Beyond supply chain issues that continue to be a problem, one of the biggest contributing factors to inflation really is oil. This is, in part, because almost every single thing we buy is tied to it in some way or another. From transporting raw materials, to the energy used to produce things, to transporting finished goods to warehouses and finally to store shelves—practically everything revolves around it.

When diesel prices are now nearing the $6 per gallon range and beyond depending on where you are, this is going to be passed along in the form of even higher prices.

In the state of Illinois in the United States, it was reported this morning that the average price per gallon of regular unleaded gasoline reached a record $5.27. It was at $5.09 per gallon when I drove past my local Casey's General Store gas station on my way to work this morning.

While much blame on all of this has been passed off as because of the pandemic and the war in Ukraine, the stark reality is that while these are factors, they are not the biggest contributors.

The main reason gas prices in the United States have risen to such high levels rests solely on the shoulders of the Biden administration who, hours after taking the oath of office, reversed all of former president Trump's energy policies.

Policies that just prior to the election had gas prices under $2 per gallon. In fact, just a few months before the election we were seeing a national average of around $1.89. While gas prices did rise a bit right up to the election, to around $2.19 per gallon, the meteoric rises started after Biden erased Trump's energy policies.

There is no way of denying this.

Not only are we seeing the highest case of inflation in over four decades under Biden, the national average for a gallon of gas are at historical highs. In other words, we have never seen gas prices this high ever in the entire history of gas prices.

Image courtesy of Pixabay, user ElasticComputeFarm. Gas Station Oil Industry - Free photo on Pixabay

And there seems to be no end in sight to the pain since it is clear that the Biden administration is not interested in implementing any policies that would help to actually bring gas prices down and help to curb inflation.

The Fed has been raising interest rates in an attempt to slow things down a bit. But it is not enough. Honestly, the only way out of this is a recession. But the thing is, we may be heading for a phenomenon known as stagflation, which is far worse than inflation.

Biden's policies and lack of control over the situation seems to point to that.

Stagflation essentially occurs when there is slow economic growth, higher levels of unemployment, slower increases in the rising of wages while at the same time still being caught up in inflation.

Stagflation is even more difficult to get out of than inflation itself is, and is far more detrimental to the economy as a whole and everyone trying to navigate within it. Stagflation could actually send the economy into a depression, further eroding purchasing power and putting the American people into the poor house.

Beyond that, a depression could cause many businesses to go under—especially small ones—further compounding the situation.

And of course, it's not just a problem for the United States.

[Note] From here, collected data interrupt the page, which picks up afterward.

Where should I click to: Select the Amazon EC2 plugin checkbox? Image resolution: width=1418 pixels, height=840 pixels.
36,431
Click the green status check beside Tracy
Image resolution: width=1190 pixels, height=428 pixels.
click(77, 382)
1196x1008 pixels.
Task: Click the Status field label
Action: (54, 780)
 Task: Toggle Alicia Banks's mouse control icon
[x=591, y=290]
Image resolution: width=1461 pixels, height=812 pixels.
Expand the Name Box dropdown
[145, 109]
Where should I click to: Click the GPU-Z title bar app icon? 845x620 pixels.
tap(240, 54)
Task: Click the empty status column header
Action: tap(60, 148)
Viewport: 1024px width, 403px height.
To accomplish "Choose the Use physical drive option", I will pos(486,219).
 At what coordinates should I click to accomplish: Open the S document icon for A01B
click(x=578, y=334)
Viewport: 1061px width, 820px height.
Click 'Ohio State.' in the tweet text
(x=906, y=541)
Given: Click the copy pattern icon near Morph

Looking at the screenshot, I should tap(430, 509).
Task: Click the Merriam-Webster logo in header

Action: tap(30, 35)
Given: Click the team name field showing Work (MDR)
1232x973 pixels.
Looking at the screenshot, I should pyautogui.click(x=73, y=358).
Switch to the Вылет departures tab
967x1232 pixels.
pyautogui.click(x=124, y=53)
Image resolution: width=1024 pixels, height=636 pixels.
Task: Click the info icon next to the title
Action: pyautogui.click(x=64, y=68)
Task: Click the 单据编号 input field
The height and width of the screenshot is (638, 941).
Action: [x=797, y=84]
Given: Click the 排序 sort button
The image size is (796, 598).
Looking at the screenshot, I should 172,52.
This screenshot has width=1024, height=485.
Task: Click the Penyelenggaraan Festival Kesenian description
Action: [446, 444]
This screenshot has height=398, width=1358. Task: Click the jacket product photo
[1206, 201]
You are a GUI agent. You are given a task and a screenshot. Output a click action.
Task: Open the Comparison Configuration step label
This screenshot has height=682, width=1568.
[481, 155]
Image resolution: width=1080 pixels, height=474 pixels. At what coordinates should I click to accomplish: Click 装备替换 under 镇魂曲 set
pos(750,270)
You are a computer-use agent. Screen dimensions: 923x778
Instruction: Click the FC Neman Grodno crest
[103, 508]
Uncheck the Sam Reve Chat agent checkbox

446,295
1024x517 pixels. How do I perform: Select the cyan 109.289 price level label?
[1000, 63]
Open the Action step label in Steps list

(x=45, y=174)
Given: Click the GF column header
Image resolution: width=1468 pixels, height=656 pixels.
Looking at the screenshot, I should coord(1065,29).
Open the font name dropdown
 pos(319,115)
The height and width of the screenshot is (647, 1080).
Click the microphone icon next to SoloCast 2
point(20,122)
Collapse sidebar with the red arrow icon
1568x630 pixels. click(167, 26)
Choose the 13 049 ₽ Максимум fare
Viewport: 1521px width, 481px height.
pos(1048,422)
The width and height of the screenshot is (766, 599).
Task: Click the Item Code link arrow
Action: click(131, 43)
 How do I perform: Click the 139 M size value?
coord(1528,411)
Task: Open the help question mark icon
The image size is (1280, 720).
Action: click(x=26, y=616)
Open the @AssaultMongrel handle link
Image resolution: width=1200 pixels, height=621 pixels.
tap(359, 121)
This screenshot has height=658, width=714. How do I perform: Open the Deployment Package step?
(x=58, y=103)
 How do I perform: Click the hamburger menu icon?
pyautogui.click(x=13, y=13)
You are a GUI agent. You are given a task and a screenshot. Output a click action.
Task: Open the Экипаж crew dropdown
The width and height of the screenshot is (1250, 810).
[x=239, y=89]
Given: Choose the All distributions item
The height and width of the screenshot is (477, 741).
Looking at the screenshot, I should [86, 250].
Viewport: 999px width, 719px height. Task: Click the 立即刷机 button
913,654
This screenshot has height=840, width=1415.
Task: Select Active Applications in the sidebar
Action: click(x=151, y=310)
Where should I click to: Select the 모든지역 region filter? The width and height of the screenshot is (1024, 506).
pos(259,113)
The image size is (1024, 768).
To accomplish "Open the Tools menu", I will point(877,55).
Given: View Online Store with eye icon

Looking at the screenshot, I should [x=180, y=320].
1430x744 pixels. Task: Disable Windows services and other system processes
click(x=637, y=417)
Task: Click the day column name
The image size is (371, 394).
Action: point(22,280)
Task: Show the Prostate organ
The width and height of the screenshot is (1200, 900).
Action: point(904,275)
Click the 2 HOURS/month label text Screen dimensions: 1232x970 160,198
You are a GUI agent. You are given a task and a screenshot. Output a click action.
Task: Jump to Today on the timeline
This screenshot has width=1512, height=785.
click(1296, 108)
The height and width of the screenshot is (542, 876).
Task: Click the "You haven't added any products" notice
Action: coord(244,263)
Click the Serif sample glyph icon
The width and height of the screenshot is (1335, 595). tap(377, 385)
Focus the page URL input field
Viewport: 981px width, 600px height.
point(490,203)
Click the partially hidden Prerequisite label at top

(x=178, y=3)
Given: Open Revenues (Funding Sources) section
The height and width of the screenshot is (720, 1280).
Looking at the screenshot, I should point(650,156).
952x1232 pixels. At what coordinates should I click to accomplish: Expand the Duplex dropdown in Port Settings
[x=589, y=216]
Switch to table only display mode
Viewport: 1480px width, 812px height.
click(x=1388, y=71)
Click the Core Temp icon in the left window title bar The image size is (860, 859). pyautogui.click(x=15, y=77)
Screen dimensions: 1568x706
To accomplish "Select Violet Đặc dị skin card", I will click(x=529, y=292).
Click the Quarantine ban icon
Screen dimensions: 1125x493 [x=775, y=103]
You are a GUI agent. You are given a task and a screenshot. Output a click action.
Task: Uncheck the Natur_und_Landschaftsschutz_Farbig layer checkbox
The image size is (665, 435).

It's a world problem because the United States is still the world's leading economy, and so everything that happens here affects the rest of the world.

Without a clear path to fix any of the issues we are facing right now, the only logical conclusion is that we are doomed to face even higher gasoline prices as well as higher prices for everything else. Especially food and utilities. This impacts everyone, but it impacts the poor and middle class the most.

The world's wealthy have more ability to hedge against some of this and better deal with it. But they will be seeing a massive pinch as well.

As much as even a recession is unpleasant, I think there are a couple of courses we need to take immediately. One is to of course restore Trump's energy policies. The other is to completely stall the economy. We need to see the Fed increase rates in a massive way—we need a major recession in order to get out of this.

I think the Biden administration even knows this is what needs to be done. But they are avoiding doing it for pure political reasons. We have midterm elections coming up and it seems very clear that democrats will lose power in the House and the Senate. Their chances of keeping the White House seem very grim as well.

Image courtesy of Pixabay, user 12019. The White House Washington Dc - Free photo on Pixabay

At the same time, it is clear to the American people at least, that the writing is already on the wall. The presidency of Biden has been nothing but a pure disaster, and even if they suddenly change course and fix the problem, the damage is already done.

The best thing for the Biden administration to do right now is to focus on the needs of the American people and put their political aspirations aside.

Based on gas prices alone, I think the inflation numbers we will be seeing reported in July from June will be seeing double digits. This ride is far from over. At this point I would not even be at all surprised to see gas prices hit in the $7-$10 per gallon range, and of course in some parts of the country it is already there.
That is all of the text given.